# Cohiba 66 EL 2011 Detective at Your Service



## bpegler (Mar 30, 2006)

A few days ago Jeff (Harley33) posted that he had just purchased some 2011 EL cigars that appeared to be Cohiba 1966s. I questioned how that could be possible since they weren't supposed to be released until later this summer. Rather than getting defensive, Jeff sent me one of the cigars and authorized me to do a bit of detective work and post my findings.
I admit I was a bit skeptical.The cigar itself is beautiful, but all that told me is that someone took the time to produce the correct bands, etc.
The real question is could they be the actual first production of this cigar posted in all places by a BOTL here on puff?
I asked a couple sources I know in the business. 
Here's the story :
Someone with mid to high access in the factory received several mazos of these in Cuba during the festival. 
This was done to gas expectations about these cigars in the market. 
Several of these have appeared in Alemania and the UK. 
The bottom line is that my sources confirmed that these cigars are almost certainly authentic. 
Jeff your source for these indeed had the access required to get them.
Life is amazing isn't it?

=== EXTRACTED ENTRIES ===
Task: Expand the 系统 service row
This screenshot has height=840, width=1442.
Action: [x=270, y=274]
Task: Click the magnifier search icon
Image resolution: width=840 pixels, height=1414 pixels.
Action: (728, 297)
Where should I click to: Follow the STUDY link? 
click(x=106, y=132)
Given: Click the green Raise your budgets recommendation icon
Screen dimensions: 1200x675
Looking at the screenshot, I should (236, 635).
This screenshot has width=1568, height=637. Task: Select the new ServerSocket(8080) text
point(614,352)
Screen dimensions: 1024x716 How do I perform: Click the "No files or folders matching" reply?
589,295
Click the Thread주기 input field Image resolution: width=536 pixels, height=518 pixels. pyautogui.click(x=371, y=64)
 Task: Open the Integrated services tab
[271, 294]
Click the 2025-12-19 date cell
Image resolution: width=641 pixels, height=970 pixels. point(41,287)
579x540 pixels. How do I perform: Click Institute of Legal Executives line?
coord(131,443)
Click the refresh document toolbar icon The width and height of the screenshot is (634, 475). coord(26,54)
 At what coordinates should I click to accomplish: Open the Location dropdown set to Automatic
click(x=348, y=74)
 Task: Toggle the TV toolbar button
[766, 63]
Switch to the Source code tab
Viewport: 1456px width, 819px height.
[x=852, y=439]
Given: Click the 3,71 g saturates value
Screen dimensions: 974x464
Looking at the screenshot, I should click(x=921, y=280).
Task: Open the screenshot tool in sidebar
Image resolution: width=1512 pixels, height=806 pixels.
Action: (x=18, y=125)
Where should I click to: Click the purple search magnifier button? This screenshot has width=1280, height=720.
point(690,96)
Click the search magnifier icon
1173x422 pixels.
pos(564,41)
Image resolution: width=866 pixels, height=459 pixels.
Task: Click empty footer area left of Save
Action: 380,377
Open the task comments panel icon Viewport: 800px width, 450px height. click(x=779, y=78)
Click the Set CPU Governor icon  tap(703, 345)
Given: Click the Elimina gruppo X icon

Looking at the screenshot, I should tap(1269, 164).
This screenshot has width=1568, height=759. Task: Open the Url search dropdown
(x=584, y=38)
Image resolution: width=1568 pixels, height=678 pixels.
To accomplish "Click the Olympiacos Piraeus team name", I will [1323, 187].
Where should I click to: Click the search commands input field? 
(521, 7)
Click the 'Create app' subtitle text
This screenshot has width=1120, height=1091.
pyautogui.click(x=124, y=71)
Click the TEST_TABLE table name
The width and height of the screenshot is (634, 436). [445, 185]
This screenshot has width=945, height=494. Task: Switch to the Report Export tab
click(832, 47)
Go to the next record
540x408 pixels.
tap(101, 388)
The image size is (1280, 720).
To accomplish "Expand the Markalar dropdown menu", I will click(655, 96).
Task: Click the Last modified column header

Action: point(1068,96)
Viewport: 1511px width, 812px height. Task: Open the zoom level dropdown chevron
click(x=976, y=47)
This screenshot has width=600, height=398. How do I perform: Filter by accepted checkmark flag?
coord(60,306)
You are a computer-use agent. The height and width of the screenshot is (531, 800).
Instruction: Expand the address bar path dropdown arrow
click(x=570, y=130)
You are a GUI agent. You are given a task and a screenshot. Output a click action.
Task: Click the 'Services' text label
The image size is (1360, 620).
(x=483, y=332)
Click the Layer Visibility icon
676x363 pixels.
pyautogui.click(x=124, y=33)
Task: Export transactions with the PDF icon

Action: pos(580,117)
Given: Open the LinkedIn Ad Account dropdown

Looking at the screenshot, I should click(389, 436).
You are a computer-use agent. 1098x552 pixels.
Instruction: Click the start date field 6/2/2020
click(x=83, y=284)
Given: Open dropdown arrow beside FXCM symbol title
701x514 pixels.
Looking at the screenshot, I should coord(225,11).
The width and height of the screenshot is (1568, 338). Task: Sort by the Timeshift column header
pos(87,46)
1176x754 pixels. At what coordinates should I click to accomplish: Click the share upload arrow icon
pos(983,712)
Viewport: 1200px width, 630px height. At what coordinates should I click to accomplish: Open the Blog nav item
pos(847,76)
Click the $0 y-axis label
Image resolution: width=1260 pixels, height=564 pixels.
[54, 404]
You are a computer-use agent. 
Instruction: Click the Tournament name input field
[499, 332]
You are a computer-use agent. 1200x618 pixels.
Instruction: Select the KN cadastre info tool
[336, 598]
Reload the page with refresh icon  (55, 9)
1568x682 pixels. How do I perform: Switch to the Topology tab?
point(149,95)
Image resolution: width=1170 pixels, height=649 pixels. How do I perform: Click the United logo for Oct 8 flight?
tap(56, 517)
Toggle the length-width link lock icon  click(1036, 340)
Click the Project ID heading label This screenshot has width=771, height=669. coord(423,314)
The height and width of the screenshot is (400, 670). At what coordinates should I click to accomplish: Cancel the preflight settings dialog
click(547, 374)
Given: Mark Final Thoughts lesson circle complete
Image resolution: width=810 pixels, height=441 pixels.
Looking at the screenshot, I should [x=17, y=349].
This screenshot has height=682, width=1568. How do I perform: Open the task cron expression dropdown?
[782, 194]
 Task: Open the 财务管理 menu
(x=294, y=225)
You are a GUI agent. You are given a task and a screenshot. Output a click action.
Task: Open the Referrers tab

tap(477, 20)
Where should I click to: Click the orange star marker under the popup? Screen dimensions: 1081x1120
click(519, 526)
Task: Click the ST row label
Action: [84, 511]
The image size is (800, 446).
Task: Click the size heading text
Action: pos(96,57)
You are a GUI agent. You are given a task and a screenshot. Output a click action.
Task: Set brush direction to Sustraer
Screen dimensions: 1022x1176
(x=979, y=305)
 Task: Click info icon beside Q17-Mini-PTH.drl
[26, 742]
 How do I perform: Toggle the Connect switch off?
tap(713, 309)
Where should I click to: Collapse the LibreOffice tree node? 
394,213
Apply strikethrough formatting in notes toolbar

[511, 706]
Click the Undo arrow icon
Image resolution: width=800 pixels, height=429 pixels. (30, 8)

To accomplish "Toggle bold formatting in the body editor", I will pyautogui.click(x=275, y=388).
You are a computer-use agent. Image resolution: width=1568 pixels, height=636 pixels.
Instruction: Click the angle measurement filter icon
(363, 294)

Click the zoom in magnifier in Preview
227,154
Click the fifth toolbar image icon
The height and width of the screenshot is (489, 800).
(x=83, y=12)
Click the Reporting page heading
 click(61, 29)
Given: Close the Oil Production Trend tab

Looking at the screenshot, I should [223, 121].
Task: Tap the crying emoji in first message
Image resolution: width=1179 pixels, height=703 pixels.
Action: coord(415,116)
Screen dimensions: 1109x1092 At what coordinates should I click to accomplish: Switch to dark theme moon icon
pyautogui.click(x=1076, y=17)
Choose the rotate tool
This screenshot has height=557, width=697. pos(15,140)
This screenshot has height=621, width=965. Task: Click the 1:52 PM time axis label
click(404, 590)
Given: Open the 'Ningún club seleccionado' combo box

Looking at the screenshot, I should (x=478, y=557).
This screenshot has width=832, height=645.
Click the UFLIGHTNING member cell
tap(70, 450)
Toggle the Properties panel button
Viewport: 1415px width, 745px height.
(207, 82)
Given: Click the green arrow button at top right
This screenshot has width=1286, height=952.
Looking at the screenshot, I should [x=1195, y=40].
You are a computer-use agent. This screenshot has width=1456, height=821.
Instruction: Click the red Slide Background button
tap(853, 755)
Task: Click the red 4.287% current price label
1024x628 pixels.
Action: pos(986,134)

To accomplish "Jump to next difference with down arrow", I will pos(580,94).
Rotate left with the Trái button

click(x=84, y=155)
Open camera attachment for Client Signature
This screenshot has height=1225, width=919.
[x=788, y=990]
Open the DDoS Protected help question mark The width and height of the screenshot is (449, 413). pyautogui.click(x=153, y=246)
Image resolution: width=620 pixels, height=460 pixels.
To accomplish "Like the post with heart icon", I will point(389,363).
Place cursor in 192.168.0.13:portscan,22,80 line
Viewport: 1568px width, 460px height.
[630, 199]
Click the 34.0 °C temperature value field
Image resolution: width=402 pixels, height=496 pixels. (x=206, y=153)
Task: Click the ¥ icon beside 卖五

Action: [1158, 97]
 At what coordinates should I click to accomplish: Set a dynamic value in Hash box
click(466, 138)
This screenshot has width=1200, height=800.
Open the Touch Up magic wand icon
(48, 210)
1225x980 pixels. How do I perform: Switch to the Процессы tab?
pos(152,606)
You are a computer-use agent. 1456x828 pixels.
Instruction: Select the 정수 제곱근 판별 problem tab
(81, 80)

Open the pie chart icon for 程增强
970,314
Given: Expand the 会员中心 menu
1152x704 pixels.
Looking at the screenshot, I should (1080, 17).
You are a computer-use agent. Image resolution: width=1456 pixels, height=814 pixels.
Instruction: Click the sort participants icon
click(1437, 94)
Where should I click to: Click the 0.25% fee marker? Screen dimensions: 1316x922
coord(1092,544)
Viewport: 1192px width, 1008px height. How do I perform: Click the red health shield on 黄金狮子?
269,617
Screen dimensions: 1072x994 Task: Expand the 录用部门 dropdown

=== WHAT YOU ARE ASKED TO DO ===
Answer these from the forum post about the Cohiba 1966 cigars:
(a) Who sent the writer one of the cigars?
(b) When were the cigars supposed to be released?
(c) Where and when did the person with factory access receive several mazos?

=== CORRECT RESPONSE ===
(a) Jeff (Harley33)
(b) Later this summer
(c) In Cuba, during the festival